Pixel coordinate grounding data
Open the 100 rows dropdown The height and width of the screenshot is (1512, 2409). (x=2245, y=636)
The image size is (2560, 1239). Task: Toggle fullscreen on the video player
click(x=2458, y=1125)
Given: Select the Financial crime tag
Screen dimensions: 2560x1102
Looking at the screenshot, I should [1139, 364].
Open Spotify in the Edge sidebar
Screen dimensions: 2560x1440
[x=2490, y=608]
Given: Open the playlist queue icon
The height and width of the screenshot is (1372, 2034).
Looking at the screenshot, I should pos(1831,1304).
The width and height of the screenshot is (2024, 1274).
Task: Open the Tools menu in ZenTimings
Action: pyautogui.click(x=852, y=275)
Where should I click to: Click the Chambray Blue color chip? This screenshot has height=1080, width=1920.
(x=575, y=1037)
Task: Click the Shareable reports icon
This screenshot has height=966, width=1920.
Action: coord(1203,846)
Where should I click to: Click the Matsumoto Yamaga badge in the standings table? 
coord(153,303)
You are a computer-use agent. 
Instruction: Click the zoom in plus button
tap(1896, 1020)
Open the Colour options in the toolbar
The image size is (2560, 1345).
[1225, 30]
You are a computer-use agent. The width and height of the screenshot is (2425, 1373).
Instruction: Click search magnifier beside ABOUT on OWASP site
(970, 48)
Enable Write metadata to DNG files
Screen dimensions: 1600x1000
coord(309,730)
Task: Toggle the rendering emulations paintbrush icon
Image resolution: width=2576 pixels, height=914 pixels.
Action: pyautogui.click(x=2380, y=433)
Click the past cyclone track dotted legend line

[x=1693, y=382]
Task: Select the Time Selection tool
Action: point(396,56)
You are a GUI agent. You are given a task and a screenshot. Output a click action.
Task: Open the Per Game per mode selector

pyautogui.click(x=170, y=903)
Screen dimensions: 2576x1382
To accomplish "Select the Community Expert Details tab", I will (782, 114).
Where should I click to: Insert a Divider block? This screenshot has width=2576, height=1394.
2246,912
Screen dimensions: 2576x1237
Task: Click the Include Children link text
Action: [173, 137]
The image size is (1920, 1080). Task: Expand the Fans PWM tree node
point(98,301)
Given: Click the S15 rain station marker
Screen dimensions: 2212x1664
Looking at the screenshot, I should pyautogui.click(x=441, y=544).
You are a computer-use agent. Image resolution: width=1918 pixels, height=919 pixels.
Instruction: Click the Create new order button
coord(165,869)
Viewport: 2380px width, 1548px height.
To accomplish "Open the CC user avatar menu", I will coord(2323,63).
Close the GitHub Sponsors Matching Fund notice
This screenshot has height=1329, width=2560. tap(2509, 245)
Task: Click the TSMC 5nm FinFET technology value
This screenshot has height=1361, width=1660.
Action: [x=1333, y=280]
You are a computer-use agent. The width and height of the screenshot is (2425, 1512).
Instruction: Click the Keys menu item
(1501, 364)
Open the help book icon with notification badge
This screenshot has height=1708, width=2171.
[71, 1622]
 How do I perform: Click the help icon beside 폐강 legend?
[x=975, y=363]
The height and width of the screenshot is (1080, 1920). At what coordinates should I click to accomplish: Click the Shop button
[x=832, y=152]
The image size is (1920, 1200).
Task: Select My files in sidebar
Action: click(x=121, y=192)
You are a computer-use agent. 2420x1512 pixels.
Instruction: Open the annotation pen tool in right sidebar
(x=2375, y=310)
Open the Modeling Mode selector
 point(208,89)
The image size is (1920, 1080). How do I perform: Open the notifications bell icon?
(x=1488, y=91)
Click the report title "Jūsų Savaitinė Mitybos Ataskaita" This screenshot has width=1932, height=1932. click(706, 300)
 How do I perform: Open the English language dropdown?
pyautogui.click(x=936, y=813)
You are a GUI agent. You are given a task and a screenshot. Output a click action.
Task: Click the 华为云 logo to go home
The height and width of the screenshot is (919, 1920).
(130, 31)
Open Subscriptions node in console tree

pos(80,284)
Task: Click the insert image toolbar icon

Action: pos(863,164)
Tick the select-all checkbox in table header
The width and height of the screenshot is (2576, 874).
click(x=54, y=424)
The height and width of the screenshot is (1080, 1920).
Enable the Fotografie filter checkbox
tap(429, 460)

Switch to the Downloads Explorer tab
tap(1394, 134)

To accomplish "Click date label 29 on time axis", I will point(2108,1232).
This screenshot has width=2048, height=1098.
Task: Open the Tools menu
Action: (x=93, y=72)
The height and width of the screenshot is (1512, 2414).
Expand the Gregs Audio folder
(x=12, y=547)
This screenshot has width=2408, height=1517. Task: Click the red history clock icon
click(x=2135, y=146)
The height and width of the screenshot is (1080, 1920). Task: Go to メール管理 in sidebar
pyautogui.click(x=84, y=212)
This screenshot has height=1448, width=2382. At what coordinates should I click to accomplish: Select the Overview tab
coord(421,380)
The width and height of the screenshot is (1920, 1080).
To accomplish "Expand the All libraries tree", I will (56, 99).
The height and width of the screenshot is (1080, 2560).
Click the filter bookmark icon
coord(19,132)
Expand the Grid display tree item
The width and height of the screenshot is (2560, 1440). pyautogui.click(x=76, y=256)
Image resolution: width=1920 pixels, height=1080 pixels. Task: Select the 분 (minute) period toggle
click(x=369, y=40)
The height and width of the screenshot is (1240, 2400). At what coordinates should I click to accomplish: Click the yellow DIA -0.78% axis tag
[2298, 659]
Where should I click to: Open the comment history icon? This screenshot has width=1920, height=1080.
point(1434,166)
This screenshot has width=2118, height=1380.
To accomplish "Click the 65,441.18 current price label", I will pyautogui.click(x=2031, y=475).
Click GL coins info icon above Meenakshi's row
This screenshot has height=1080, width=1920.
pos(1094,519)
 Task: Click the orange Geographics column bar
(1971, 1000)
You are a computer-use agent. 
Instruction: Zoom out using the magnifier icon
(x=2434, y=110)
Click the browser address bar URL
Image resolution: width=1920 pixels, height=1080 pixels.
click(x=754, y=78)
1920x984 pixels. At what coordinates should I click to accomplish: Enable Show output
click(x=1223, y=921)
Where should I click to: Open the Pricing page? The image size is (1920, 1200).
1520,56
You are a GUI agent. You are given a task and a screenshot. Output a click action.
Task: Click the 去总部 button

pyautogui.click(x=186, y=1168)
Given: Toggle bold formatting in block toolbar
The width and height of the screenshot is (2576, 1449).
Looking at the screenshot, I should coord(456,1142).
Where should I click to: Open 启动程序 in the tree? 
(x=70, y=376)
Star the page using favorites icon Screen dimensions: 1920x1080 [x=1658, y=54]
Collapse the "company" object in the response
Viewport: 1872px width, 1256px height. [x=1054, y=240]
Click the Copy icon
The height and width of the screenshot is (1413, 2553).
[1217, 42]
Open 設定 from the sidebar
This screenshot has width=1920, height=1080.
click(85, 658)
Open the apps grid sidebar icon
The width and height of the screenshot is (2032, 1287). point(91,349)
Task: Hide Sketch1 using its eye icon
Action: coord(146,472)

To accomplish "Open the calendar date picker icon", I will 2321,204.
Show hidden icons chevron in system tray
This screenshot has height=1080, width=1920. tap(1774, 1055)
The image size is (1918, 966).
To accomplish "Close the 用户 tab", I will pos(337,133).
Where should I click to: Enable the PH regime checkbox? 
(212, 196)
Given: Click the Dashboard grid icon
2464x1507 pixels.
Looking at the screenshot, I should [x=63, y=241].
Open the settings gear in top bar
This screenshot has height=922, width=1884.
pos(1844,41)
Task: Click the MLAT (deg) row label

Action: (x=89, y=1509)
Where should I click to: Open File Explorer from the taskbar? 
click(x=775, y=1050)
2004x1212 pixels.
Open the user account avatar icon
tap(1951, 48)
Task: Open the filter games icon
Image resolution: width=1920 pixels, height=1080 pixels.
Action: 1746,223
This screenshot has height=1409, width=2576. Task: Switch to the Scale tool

What this task involves:
Make an exact copy of all the lines above.

Solved exercise:
Open the 100 rows dropdown The height and width of the screenshot is (1512, 2409). (x=2245, y=636)
The image size is (2560, 1239). Task: Toggle fullscreen on the video player
click(x=2458, y=1125)
Given: Select the Financial crime tag
Screen dimensions: 2560x1102
Looking at the screenshot, I should [1139, 364].
Open Spotify in the Edge sidebar
Screen dimensions: 2560x1440
[x=2490, y=608]
Given: Open the playlist queue icon
The height and width of the screenshot is (1372, 2034).
Looking at the screenshot, I should pos(1831,1304).
The width and height of the screenshot is (2024, 1274).
Task: Open the Tools menu in ZenTimings
Action: pyautogui.click(x=852, y=275)
Where should I click to: Click the Chambray Blue color chip? This screenshot has height=1080, width=1920.
(x=575, y=1037)
Task: Click the Shareable reports icon
This screenshot has height=966, width=1920.
Action: coord(1203,846)
Where should I click to: Click the Matsumoto Yamaga badge in the standings table? 
coord(153,303)
You are a computer-use agent. 
Instruction: Click the zoom in plus button
tap(1896, 1020)
Open the Colour options in the toolbar
The image size is (2560, 1345).
[1225, 30]
You are a computer-use agent. The width and height of the screenshot is (2425, 1373).
Instruction: Click search magnifier beside ABOUT on OWASP site
(970, 48)
Enable Write metadata to DNG files
Screen dimensions: 1600x1000
coord(309,730)
Task: Toggle the rendering emulations paintbrush icon
Image resolution: width=2576 pixels, height=914 pixels.
Action: pyautogui.click(x=2380, y=433)
Click the past cyclone track dotted legend line

[x=1693, y=382]
Task: Select the Time Selection tool
Action: point(396,56)
You are a GUI agent. You are given a task and a screenshot. Output a click action.
Task: Open the Per Game per mode selector

pyautogui.click(x=170, y=903)
Screen dimensions: 2576x1382
To accomplish "Select the Community Expert Details tab", I will (782, 114).
Where should I click to: Insert a Divider block? This screenshot has width=2576, height=1394.
2246,912
Screen dimensions: 2576x1237
Task: Click the Include Children link text
Action: [173, 137]
The image size is (1920, 1080). Task: Expand the Fans PWM tree node
point(98,301)
Given: Click the S15 rain station marker
Screen dimensions: 2212x1664
Looking at the screenshot, I should pyautogui.click(x=441, y=544).
You are a computer-use agent. Image resolution: width=1918 pixels, height=919 pixels.
Instruction: Click the Create new order button
coord(165,869)
Viewport: 2380px width, 1548px height.
To accomplish "Open the CC user avatar menu", I will coord(2323,63).
Close the GitHub Sponsors Matching Fund notice
This screenshot has height=1329, width=2560. tap(2509, 245)
Task: Click the TSMC 5nm FinFET technology value
This screenshot has height=1361, width=1660.
Action: [x=1333, y=280]
You are a computer-use agent. The width and height of the screenshot is (2425, 1512).
Instruction: Click the Keys menu item
(1501, 364)
Open the help book icon with notification badge
This screenshot has height=1708, width=2171.
[71, 1622]
 How do I perform: Click the help icon beside 폐강 legend?
[x=975, y=363]
The height and width of the screenshot is (1080, 1920). At what coordinates should I click to accomplish: Click the Shop button
[x=832, y=152]
The image size is (1920, 1200).
Task: Select My files in sidebar
Action: click(x=121, y=192)
You are a computer-use agent. 2420x1512 pixels.
Instruction: Open the annotation pen tool in right sidebar
(x=2375, y=310)
Open the Modeling Mode selector
 point(208,89)
The image size is (1920, 1080). How do I perform: Open the notifications bell icon?
(x=1488, y=91)
Click the report title "Jūsų Savaitinė Mitybos Ataskaita" This screenshot has width=1932, height=1932. click(706, 300)
 How do I perform: Open the English language dropdown?
pyautogui.click(x=936, y=813)
You are a GUI agent. You are given a task and a screenshot. Output a click action.
Task: Click the 华为云 logo to go home
The height and width of the screenshot is (919, 1920).
(130, 31)
Open Subscriptions node in console tree

pos(80,284)
Task: Click the insert image toolbar icon

Action: pos(863,164)
Tick the select-all checkbox in table header
The width and height of the screenshot is (2576, 874).
click(x=54, y=424)
The height and width of the screenshot is (1080, 1920).
Enable the Fotografie filter checkbox
tap(429, 460)

Switch to the Downloads Explorer tab
tap(1394, 134)

To accomplish "Click date label 29 on time axis", I will point(2108,1232).
This screenshot has width=2048, height=1098.
Task: Open the Tools menu
Action: (x=93, y=72)
The height and width of the screenshot is (1512, 2414).
Expand the Gregs Audio folder
(x=12, y=547)
This screenshot has width=2408, height=1517. Task: Click the red history clock icon
click(x=2135, y=146)
The height and width of the screenshot is (1080, 1920). Task: Go to メール管理 in sidebar
pyautogui.click(x=84, y=212)
This screenshot has height=1448, width=2382. At what coordinates should I click to accomplish: Select the Overview tab
coord(421,380)
The width and height of the screenshot is (1920, 1080).
To accomplish "Expand the All libraries tree", I will (56, 99).
The height and width of the screenshot is (1080, 2560).
Click the filter bookmark icon
coord(19,132)
Expand the Grid display tree item
The width and height of the screenshot is (2560, 1440). pyautogui.click(x=76, y=256)
Image resolution: width=1920 pixels, height=1080 pixels. Task: Select the 분 (minute) period toggle
click(x=369, y=40)
The height and width of the screenshot is (1240, 2400). At what coordinates should I click to accomplish: Click the yellow DIA -0.78% axis tag
[2298, 659]
Where should I click to: Open the comment history icon? This screenshot has width=1920, height=1080.
point(1434,166)
This screenshot has width=2118, height=1380.
To accomplish "Click the 65,441.18 current price label", I will pyautogui.click(x=2031, y=475).
Click GL coins info icon above Meenakshi's row
This screenshot has height=1080, width=1920.
pos(1094,519)
 Task: Click the orange Geographics column bar
(1971, 1000)
You are a computer-use agent. 
Instruction: Zoom out using the magnifier icon
(x=2434, y=110)
Click the browser address bar URL
Image resolution: width=1920 pixels, height=1080 pixels.
click(x=754, y=78)
1920x984 pixels. At what coordinates should I click to accomplish: Enable Show output
click(x=1223, y=921)
Where should I click to: Open the Pricing page? The image size is (1920, 1200).
1520,56
You are a GUI agent. You are given a task and a screenshot. Output a click action.
Task: Click the 去总部 button

pyautogui.click(x=186, y=1168)
Given: Toggle bold formatting in block toolbar
The width and height of the screenshot is (2576, 1449).
Looking at the screenshot, I should coord(456,1142).
Where should I click to: Open 启动程序 in the tree? 
(x=70, y=376)
Star the page using favorites icon Screen dimensions: 1920x1080 [x=1658, y=54]
Collapse the "company" object in the response
Viewport: 1872px width, 1256px height. [x=1054, y=240]
Click the Copy icon
The height and width of the screenshot is (1413, 2553).
[1217, 42]
Open 設定 from the sidebar
This screenshot has width=1920, height=1080.
click(85, 658)
Open the apps grid sidebar icon
The width and height of the screenshot is (2032, 1287). point(91,349)
Task: Hide Sketch1 using its eye icon
Action: coord(146,472)

To accomplish "Open the calendar date picker icon", I will 2321,204.
Show hidden icons chevron in system tray
This screenshot has height=1080, width=1920. tap(1774, 1055)
The image size is (1918, 966).
To accomplish "Close the 用户 tab", I will pos(337,133).
Where should I click to: Enable the PH regime checkbox? 
(212, 196)
Given: Click the Dashboard grid icon
2464x1507 pixels.
Looking at the screenshot, I should [x=63, y=241].
Open the settings gear in top bar
This screenshot has height=922, width=1884.
pos(1844,41)
Task: Click the MLAT (deg) row label

Action: (x=89, y=1509)
Where should I click to: Open File Explorer from the taskbar? 
click(x=775, y=1050)
2004x1212 pixels.
Open the user account avatar icon
tap(1951, 48)
Task: Open the filter games icon
Image resolution: width=1920 pixels, height=1080 pixels.
Action: 1746,223
This screenshot has height=1409, width=2576. Task: Switch to the Scale tool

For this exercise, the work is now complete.